Company & Culture Questions:

  • "What excites you about Intercom's mission and its approach to AI customer service?" (Demonstrate research into Intercom's products, values, and market position.)

  • "How do you approach influencing stakeholders when you don't have direct authority, especially when advocating for novel or complex AI solutions?" (Focus on communication, collaboration, and persuasive skills.)

Portfolio Presentation Strategy:

  • Narrative Arc: Structure each portfolio piece as a story: the initial ambiguous problem, your strategic approach to designing the AI's role and behavior, the technical/design execution, and the measurable impact.
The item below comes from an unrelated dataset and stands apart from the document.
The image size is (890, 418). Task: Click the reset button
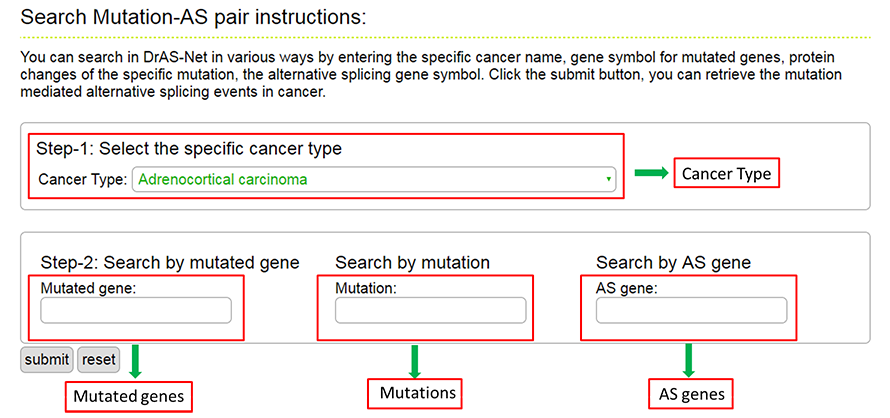click(99, 360)
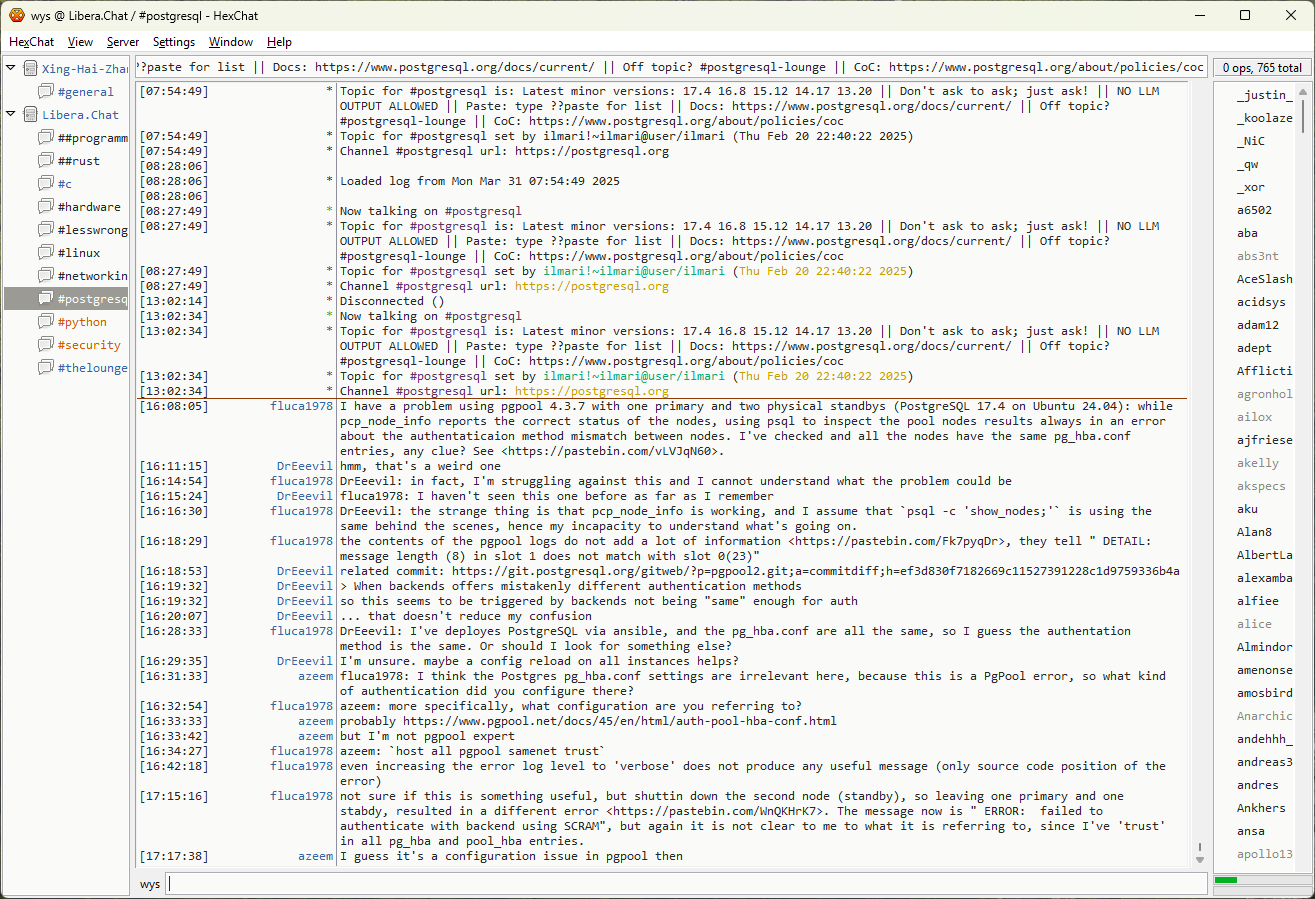Open the Server menu
The width and height of the screenshot is (1315, 899).
tap(123, 42)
  • Visualizing Systems: Use clear diagrams (flowcharts, state machines, system maps) to illustrate complex AI logic, decision trees, and human-AI interaction flows. Avoid purely UI-focused visuals unless they directly demonstrate a key interaction with the AI's behavior.

  • Highlighting "Zero-to-One": Explicitly call out projects where you led new initiatives, emphasizing your problem-framing, strategic decision-making, and ability to navigate ambiguity.

  • Quantifying AI Impact: Present metrics related to AI performance (accuracy, efficiency gains, user trust improvements) and explain the evaluation methodologies used.

  • Concise & Focused: Be prepared to walk through your portfolio efficiently, focusing on the most relevant aspects for this specific role and articulating your thought process clearly.

📝 Enhancement Note: Interview preparation should focus on demonstrating strategic thinking, deep understanding of AI systems and their implications, and the ability to operate effectively in an ambiguous, fast-paced environment.

📌 Application Steps

To apply for this Staff AI Product Designer position:

  • Submit your application through the provided link on Greenhouse.

  • Curate Your Portfolio: Select 2-3 key projects that best showcase your experience in designing AI system behaviors, complex workflows, "zero-to-one" product development, and navigating ambiguity. Ensure these examples highlight your systems-thinking approach and ability to define AI quality.

  • Optimize Your Resume: Tailor your resume to emphasize your experience with AI, LLMs, systems design, product strategy, and influencing cross-functional teams. Use keywords from the job description, such as "AI agent," "system logic," "orchestration," and "zero-to-one."

  • Prepare Your Presentation: Practice walking through your portfolio projects, focusing on your design process, strategic decisions, and the quantifiable impact of your work, particularly regarding AI system behavior and user value. Be ready to articulate how you define and measure AI quality.

  • Research Intercom: Thoroughly understand Intercom's products (especially Fin and the Customer Service Suite), their mission, core values, and their position in the AI customer service market. Prepare to discuss why you are specifically drawn to this role and company.

⚠️ Important Notice: This enhanced job description includes AI-generated insights and operations industry-standard assumptions. All details should be verified directly with the hiring organization before making application decisions.

Application Requirements

Requires strong product judgment and experience building zero-to-one products in ambiguous environments. Must have a deep understanding of LLMs and a systems-thinking approach to designing AI behaviors over interface polishing.